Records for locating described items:

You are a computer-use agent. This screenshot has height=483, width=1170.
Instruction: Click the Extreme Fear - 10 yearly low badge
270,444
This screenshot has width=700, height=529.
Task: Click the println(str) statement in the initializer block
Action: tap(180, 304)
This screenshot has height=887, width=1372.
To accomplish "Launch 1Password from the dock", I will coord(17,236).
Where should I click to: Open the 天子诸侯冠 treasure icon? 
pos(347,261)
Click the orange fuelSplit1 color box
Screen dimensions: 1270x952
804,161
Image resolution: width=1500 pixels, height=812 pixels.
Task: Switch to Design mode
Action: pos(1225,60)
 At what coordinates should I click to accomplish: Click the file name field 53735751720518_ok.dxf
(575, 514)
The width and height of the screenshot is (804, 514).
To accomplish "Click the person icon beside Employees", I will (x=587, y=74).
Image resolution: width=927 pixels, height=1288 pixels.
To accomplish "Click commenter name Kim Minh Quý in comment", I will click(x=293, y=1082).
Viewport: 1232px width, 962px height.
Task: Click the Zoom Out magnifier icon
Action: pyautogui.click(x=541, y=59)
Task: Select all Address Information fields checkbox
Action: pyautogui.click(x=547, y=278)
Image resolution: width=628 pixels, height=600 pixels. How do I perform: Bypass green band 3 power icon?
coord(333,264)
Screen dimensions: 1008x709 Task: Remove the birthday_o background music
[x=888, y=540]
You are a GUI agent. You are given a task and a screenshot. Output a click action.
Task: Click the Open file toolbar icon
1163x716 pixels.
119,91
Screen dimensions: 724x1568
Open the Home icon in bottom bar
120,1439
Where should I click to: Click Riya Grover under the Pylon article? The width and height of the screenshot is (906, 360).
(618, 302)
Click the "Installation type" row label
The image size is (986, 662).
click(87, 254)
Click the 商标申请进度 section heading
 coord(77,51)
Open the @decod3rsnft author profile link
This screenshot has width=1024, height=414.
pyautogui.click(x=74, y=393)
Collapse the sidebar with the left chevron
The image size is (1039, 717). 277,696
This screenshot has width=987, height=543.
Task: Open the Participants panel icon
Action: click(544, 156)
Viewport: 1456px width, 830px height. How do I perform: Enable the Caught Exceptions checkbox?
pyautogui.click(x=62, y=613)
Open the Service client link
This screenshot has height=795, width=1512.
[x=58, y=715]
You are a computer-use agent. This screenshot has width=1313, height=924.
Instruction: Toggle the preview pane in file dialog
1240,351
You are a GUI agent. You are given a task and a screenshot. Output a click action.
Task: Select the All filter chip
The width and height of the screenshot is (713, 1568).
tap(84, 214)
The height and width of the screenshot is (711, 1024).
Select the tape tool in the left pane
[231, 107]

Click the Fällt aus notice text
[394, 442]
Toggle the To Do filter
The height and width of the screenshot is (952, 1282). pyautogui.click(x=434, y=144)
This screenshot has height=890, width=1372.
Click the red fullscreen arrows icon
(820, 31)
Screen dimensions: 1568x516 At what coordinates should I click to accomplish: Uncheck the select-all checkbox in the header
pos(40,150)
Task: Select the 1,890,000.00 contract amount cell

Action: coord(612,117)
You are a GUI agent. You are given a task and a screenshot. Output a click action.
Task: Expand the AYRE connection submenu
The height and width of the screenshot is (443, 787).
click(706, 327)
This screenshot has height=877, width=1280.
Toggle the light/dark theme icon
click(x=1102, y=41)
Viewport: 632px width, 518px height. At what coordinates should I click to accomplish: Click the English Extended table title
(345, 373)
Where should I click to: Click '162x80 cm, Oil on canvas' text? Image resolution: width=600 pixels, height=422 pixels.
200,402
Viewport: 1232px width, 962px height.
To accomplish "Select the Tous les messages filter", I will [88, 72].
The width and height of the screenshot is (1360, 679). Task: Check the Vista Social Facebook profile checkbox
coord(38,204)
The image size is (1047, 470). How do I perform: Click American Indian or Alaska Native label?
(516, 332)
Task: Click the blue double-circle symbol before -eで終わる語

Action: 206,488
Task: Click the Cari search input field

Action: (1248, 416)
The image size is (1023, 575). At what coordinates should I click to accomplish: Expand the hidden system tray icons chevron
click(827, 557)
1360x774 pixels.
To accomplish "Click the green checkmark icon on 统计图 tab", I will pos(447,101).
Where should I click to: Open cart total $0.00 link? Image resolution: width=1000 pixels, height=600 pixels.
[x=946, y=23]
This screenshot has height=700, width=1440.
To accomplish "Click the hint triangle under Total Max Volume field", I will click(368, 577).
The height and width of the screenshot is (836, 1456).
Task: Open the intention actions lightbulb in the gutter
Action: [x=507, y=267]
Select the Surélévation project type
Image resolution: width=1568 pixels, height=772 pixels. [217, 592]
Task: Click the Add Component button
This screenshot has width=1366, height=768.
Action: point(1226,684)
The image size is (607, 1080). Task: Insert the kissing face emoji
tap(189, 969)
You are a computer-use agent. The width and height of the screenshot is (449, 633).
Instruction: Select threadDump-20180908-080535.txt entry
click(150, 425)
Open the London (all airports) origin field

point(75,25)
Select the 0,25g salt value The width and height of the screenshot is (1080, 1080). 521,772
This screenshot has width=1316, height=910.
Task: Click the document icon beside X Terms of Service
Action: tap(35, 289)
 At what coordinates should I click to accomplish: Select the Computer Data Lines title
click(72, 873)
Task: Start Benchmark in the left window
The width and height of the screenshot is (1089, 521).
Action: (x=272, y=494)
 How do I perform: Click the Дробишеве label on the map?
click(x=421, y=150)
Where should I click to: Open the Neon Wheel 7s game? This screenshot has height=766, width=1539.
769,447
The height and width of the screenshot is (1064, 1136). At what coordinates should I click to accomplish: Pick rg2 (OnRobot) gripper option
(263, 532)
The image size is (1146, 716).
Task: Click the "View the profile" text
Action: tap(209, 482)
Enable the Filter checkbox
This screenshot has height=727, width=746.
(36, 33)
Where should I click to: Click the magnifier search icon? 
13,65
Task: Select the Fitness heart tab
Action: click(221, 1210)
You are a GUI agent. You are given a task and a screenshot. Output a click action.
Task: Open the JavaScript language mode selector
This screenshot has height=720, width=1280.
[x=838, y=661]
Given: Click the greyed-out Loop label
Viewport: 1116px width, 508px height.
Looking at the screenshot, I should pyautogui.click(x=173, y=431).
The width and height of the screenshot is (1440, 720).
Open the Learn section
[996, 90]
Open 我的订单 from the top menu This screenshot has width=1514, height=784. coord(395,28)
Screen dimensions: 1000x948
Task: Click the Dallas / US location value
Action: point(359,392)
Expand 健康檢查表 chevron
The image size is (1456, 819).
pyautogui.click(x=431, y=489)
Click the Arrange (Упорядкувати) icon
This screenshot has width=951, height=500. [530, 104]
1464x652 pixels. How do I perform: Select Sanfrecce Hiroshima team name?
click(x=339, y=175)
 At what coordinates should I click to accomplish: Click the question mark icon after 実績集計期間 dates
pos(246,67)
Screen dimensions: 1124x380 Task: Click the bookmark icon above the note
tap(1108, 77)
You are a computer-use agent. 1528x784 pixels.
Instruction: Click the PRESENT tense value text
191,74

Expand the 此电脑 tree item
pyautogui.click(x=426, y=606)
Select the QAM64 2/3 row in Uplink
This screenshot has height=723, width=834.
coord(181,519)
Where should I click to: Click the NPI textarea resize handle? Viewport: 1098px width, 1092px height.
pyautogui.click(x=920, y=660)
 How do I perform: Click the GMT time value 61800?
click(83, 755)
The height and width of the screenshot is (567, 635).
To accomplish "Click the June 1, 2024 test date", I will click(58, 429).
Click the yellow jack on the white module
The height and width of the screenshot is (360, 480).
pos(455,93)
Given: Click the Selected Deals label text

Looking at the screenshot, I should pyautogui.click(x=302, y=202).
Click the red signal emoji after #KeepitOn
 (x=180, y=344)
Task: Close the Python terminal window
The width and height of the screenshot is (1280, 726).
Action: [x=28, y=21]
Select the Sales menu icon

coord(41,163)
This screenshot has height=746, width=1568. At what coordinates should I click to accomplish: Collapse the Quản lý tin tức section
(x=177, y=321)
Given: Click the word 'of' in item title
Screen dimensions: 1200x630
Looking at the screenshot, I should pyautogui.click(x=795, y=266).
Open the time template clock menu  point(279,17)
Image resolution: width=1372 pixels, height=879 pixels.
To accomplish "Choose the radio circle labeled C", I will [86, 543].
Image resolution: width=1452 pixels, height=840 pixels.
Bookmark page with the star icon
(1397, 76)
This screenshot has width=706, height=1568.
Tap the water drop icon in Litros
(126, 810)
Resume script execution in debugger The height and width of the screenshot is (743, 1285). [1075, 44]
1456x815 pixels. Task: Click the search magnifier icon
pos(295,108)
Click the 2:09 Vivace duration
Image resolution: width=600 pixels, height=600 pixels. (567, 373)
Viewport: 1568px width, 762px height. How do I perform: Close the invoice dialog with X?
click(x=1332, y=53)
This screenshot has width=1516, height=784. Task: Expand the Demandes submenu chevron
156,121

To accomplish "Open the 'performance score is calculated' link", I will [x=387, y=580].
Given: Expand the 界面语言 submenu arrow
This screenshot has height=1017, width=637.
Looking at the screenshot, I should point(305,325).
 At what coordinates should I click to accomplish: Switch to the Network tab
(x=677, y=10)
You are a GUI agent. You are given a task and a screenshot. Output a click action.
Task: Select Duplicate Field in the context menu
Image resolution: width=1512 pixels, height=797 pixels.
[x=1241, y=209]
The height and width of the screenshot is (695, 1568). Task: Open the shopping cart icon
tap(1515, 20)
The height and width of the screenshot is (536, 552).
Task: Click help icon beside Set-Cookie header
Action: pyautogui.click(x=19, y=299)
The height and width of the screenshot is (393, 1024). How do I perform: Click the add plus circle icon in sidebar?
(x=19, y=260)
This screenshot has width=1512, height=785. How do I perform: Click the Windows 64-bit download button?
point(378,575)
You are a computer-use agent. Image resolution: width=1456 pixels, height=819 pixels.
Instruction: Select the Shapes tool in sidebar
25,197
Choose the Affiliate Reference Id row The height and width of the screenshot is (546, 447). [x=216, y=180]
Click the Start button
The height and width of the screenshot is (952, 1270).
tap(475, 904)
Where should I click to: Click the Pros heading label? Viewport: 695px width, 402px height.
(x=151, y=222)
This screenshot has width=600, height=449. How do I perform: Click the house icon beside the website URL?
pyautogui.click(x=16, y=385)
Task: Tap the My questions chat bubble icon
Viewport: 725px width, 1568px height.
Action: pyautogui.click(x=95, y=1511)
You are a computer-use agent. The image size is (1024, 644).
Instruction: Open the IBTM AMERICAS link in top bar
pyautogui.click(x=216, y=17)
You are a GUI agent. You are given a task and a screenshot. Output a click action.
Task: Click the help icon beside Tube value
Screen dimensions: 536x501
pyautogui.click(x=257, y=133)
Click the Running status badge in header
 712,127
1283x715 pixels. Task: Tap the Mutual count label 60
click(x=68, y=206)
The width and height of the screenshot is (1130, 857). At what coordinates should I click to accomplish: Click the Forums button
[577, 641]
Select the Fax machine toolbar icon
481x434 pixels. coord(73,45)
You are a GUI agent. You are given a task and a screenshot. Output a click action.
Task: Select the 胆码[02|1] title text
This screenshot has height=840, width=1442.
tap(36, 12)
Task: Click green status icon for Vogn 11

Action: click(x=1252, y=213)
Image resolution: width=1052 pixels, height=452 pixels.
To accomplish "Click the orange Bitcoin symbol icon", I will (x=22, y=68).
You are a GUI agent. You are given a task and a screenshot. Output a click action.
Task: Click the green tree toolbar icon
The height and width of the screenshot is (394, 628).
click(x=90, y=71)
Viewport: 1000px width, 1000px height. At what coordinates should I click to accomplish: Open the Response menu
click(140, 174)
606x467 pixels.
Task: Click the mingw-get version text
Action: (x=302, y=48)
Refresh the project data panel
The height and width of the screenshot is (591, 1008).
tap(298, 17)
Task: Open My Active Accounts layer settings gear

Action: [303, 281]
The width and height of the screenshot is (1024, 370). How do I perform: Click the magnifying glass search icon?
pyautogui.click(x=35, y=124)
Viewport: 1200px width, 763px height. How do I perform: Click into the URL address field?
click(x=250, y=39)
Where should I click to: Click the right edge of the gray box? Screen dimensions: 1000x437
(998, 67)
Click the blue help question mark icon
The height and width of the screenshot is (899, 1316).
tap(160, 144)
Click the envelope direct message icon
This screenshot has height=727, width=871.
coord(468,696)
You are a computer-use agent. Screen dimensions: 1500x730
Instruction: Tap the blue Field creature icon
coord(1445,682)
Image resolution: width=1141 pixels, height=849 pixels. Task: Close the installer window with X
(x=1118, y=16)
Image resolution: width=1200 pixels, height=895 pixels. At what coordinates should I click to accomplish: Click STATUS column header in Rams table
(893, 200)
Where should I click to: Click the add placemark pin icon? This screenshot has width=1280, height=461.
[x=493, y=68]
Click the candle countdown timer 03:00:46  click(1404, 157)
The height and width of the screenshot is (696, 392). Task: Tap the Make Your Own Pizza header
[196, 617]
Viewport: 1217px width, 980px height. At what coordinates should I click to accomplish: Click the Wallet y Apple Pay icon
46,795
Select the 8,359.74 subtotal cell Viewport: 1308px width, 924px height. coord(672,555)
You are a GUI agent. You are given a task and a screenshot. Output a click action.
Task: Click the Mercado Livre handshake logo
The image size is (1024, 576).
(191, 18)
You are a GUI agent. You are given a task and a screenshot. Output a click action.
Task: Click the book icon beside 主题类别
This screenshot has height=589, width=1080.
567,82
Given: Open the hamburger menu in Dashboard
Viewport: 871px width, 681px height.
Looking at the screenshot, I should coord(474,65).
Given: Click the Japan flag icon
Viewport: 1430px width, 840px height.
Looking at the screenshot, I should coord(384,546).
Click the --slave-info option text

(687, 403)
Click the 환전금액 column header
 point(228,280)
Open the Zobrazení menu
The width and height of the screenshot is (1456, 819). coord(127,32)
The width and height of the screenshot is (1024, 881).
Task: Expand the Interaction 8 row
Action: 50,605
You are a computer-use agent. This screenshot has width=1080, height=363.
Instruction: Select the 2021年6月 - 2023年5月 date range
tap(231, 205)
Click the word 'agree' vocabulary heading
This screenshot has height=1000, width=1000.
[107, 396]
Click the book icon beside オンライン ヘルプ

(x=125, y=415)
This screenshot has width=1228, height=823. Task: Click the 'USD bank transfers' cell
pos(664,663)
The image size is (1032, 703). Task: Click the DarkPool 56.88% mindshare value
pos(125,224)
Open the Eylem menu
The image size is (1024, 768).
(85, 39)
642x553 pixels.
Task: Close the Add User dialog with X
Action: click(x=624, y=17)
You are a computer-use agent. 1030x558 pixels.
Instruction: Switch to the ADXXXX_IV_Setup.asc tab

Work to complete: Could you retype the records above without any change, from their first line through the line containing "pos(347,261)", with that line included?

The completed task:
You are a computer-use agent. This screenshot has height=483, width=1170.
Instruction: Click the Extreme Fear - 10 yearly low badge
270,444
This screenshot has width=700, height=529.
Task: Click the println(str) statement in the initializer block
Action: tap(180, 304)
This screenshot has height=887, width=1372.
To accomplish "Launch 1Password from the dock", I will coord(17,236).
Where should I click to: Open the 天子诸侯冠 treasure icon? 
pos(347,261)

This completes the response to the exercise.